Dans l'extrait sur la fermeture des frontières du Nigeria, recopiez mot pour mot le passage qui s'ouvre sur les mots « Sputnik: Le Nigeria » et s'achève sur « pas particulièrement visé? ».

EXTRAIT DU DOCUMENT:
###
Sputnik: Le Nigeria a officiellement évoqué la lutte contre la contrebande pour justifier cette fermeture qui a duré près d’un an et demi. Le Bénin, par où transitent nombre de produits à destination du Nigeria, ne semblait pas particulièrement visé?
Alain Orounla: «Il y a eu des rumeurs et des spéculations dans ce sens. Mais je préfère m’en tenir aux faits et aux communications officielles. D’abord, vous allez constater que ce n’est pas uniquement la frontière avec le Bénin qui a été fermée, la décision concernait tous les pays limitrophes du Nigeria. Donc il n’y a pas eu, pour ainsi dire, de particularité béninoise. Si ce n’est que le Nigeria a invoqué, effectivement, le fait que des marchandises non autorisées par le mémorandum de Badagry [signé le 14 août 2003 par le Bénin et le Nigeria dans le cadre du renforcement de leur relation de coopération et interdisant l’accès de 29 produits au Nigeria, ndlr] continuaient à transiter par le Bénin pour atterrir sur son territoire. Mais à l’arrivée au pouvoir du Président Talon, en 2016, un point final a été mis sur ces marchandises non autorisées. C’est-à-dire que le chef de l’État, en application du protocole et des accords de Badagry, n’a plus permis que les produits surgelés transitent par le Bénin pour atterrir au Nigeria. Certes, notre pays n’a peut-être pas été suffisamment ferme sur les riz d’importation sollicités par les Nigérians, qu’ils viennent acheter au Bénin pour repartir ensuite chez eux. Mais le Bénin n’y est pour rien.»
Sputnik: Au-delà des raisons économiques, vous avez évoqué une fois «des forces qui résistent à la réouverture» des frontières…
Alain Orounla: «Il est vrai que l’on s’aperçoit, à la lumière de certains commentaires politiques, que cette fermeture des frontières n’a pas été motivée uniquement par les préjudices économiques que le Nigeria affirme subir. D’où cette réflexion que j’ai faite. Mais officiellement, le Bénin et le Nigeria sont en phase et il ne peut en être autrement puisque nous sommes tous membres de la Cedeao et favorables à la liberté de circulation des biens, des marchandises et des personnes.»
###
INFORMATIONS FOURNIES:
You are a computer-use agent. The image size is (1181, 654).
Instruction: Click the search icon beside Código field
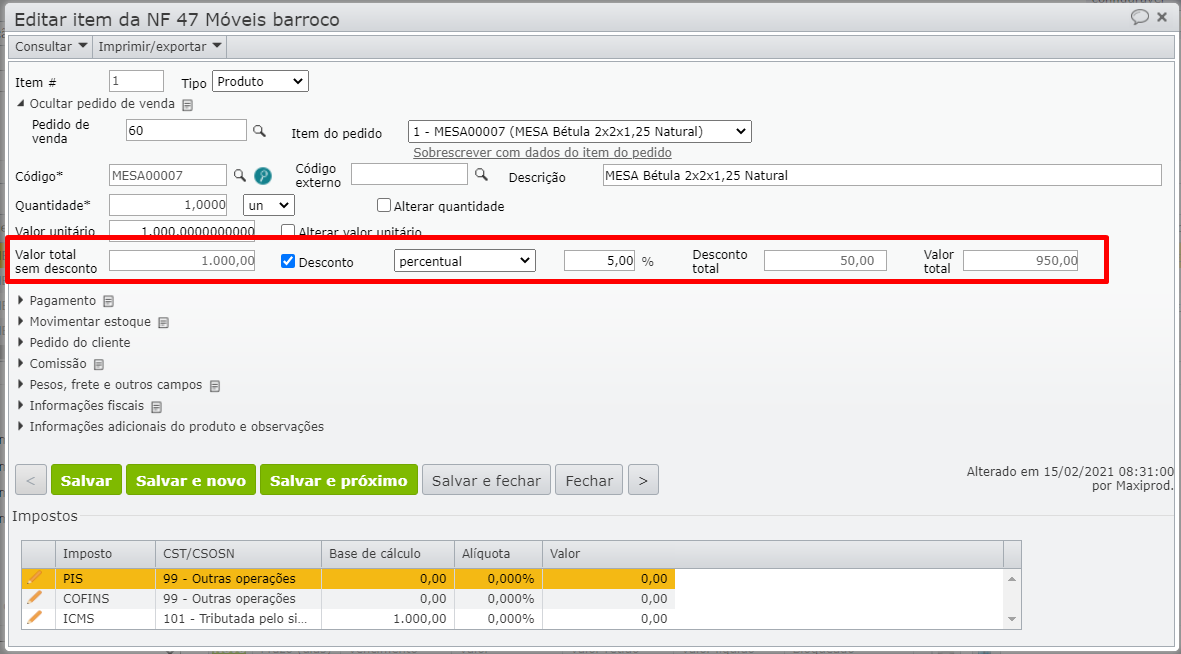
###
RÉSULTAT DE L'EXERCICE:
Sputnik: Le Nigeria a officiellement évoqué la lutte contre la contrebande pour justifier cette fermeture qui a duré près d’un an et demi. Le Bénin, par où transitent nombre de produits à destination du Nigeria, ne semblait pas particulièrement visé?